The Large Man Chronicles
May 3, 2010
Wondering what to write about…
The Large Man Chronicles project was actually born out of boredom, with a bit of mischief and yearning sprinkled in. October, November and December are productive months creatively because Inspiration is everywhere during that time. My view of the world in the fall is in a constant state of amazement. I have fall colors, my birthday, Halloween, the NFL, the world of magic created by my wife, and the holiday season. It is, and has always been, a magical time for me – probably for most of us. In the fall and early winter, Inspiration wraps her loving arms around me, and hugs me like I’m a big Teddy bear. I soak her in.
Later in the winter, while I’m sleeping, she grabs my ATM card and heads south. It becomes more difficult for me to take the time to focus on writing about life because I’m actually out living. I coach my son’s basketball team in January and February; I travel my ass off in January, February, & March. I’m work focused and happy…so there’s that.
A few weeks ago I had a friend give me a strong lecture on the things I need write about. This lecture came in the middle of a conversation where I didn’t ask her what she thought I should be doing to get more stories into my blog page. The only thing worse than shitty advice is unsolicited advice. I guess shitty, unsolicited advice is the absolute in worsness, but that’s a redundant term. (I realize that worsness is not a word. Back off!)
I don’t want to write something for the sake of writing something. The beauty of a blog page is that I DON’T have a deadline, or an editor, publisher, teacher, or critic (I like critique) telling me what I “need to do”.
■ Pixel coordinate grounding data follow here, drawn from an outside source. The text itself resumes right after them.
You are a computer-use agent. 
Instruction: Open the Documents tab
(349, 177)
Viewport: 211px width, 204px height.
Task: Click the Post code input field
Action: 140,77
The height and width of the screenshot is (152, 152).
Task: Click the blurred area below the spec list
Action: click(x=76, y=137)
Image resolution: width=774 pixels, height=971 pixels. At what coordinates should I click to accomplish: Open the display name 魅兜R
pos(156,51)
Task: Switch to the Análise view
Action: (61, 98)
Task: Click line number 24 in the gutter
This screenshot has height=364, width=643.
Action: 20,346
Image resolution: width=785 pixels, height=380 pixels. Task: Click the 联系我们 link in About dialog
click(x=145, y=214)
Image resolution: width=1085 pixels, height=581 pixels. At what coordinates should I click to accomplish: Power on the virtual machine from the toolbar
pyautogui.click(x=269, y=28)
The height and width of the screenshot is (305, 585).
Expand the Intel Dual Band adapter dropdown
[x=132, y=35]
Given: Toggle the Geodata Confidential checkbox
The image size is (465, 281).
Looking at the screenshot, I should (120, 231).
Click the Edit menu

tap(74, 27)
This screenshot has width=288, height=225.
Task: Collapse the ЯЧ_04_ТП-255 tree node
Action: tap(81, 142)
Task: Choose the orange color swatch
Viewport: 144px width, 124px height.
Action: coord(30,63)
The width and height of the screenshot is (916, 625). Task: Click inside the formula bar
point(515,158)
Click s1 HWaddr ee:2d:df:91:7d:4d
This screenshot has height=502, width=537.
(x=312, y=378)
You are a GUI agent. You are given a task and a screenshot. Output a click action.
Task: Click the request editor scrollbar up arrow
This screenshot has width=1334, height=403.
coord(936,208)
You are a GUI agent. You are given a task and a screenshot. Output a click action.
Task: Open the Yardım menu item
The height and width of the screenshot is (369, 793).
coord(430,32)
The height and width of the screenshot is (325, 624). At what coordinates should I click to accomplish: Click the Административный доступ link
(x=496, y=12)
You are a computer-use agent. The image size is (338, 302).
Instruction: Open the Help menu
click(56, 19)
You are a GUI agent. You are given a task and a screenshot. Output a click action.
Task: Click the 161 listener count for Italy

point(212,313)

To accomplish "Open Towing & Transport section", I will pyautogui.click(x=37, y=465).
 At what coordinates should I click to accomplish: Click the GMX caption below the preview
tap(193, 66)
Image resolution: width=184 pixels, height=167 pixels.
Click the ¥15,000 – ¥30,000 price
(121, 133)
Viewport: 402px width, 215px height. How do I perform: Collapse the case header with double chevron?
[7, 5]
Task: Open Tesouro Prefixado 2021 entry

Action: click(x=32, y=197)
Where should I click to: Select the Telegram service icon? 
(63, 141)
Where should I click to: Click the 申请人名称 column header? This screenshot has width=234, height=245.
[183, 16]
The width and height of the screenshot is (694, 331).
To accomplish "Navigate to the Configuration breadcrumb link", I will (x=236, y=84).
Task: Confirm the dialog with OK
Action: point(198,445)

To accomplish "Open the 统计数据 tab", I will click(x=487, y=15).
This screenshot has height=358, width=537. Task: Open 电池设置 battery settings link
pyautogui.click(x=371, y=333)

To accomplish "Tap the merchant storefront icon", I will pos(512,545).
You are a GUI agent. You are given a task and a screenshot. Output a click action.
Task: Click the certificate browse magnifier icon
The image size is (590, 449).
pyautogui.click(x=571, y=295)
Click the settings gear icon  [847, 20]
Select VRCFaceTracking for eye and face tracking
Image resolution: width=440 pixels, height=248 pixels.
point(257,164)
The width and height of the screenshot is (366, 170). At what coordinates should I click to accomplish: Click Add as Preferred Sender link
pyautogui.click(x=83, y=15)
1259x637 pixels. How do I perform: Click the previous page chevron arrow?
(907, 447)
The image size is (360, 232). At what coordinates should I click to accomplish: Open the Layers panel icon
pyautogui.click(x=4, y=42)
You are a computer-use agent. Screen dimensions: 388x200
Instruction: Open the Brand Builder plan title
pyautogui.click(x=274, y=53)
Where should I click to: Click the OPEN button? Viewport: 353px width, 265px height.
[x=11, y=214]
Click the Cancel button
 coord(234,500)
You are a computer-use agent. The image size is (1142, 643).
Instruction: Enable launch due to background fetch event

I wish I had more to say…more to write about, but Inspiration is a strange mistress. She shows herself to me only in the least convenient times. Great story lines pop into my head while listening to a customer complain about real stuff that needs attention, while I’m sitting at a friend’s house watching her kids make S’mores in their cool as shit outdoor fireplace, or while I’m coaching my best friend through a minor emotional crisis. She rarely shows up at 7:30 PM in room 219 at the Crowne Plaza, Courtyard, or Hampton. Inspiration is a bitch.
She is a whisper on the wind that come and goes with little interruption – you have to be looking and listening. When you’re locked into a moment – a conversation with a friend, a movie climax that you won’t pause to jot down a note, anything like that is when she decides she wants to play. If you ignore her for a second, she will pass you by and go to that prick Stephen King’s house.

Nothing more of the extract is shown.